I have to outsource the security risk
analysis.
False. It is possible for small practices to do risk analysis. However, doing a thorough and professional
risk analysis that will stand up to a compliance review will require expert knowledge that could be
obtained through services of an experienced outside professional.
A checklist will suffice for the risk
analysis requirement.
False. Checklists can be useful tools, especially when starting a risk analysis, but they fall short of
performing a systematic security risk analysis or documenting that one has been performed.
There is a specific risk analysis method
that I must follow.
False. A risk analysis can be performed in countless ways. However, expert HIPAA knowledge and
guidance assists organizations in identifying and implementing the most effective and appropriate
safeguards to secure e-PHI.
My security risk analysis only needs to
look at my EHR.
False. Review all electronic devices that store, capture, or modify electronic protected health
information. Include your EHR hardware and software and devices that can access your EHR data (e.g.,
your tablet computer, your practice manager’s mobile phone). Remember that copiers also store data.
Please see U.S. Department of Health and Human Services (HHS) guidance on remote use.

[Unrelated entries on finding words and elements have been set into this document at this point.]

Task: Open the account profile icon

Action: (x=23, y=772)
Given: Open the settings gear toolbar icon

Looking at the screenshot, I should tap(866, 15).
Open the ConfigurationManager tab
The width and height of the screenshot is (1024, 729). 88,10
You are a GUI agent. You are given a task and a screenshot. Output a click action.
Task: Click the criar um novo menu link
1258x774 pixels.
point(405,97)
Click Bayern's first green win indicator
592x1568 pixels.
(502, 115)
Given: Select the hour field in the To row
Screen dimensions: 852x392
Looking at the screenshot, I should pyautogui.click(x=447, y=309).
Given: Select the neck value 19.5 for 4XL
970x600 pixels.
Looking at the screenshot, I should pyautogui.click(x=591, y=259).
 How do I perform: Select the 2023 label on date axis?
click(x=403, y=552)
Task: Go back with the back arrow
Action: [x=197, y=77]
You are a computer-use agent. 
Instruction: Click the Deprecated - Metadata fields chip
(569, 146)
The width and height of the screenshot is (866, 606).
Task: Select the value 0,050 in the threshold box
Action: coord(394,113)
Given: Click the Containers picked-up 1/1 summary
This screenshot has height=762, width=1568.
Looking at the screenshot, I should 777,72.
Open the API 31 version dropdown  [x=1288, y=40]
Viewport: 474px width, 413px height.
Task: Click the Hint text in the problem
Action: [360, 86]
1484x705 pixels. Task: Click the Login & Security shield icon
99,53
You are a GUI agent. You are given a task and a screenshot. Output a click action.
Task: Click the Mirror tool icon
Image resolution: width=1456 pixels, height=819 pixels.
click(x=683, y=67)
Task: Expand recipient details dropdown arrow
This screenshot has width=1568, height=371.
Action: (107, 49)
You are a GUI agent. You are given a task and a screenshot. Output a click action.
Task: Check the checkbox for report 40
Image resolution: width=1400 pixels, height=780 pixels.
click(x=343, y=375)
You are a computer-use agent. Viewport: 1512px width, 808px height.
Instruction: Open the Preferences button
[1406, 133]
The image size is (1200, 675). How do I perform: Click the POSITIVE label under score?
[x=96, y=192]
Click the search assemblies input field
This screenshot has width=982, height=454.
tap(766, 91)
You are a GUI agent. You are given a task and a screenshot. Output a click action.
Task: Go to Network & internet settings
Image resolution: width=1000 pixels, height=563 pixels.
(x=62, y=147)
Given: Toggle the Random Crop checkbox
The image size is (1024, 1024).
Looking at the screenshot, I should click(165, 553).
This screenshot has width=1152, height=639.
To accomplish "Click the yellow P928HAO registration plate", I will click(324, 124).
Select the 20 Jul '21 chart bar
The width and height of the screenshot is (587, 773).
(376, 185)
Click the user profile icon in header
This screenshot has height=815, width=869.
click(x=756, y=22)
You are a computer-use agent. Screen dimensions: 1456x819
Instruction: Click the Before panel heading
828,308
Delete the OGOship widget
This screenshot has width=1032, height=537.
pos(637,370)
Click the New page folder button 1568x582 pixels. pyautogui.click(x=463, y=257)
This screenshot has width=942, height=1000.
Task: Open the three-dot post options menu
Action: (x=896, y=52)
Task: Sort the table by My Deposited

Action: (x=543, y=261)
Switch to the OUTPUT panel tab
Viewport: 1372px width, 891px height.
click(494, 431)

I only need to do a risk analysis once. False. To comply with HIPAA, you must continue to review, correct or modify, and update security
protections.
Before I attest for an EHR incentive
program, I must fully mitigate all risks.
False. The EHR incentive program requires addressing any deficiencies identified during the risk
analysis during the reporting period.
Each year, I’ll have to completely redo
my security risk analysis.
False. Perform the full security risk analysis as you adopt an EHR. Each year or when changes to your
practice or electronic systems occur, review and update the prior analysis for changes in risks.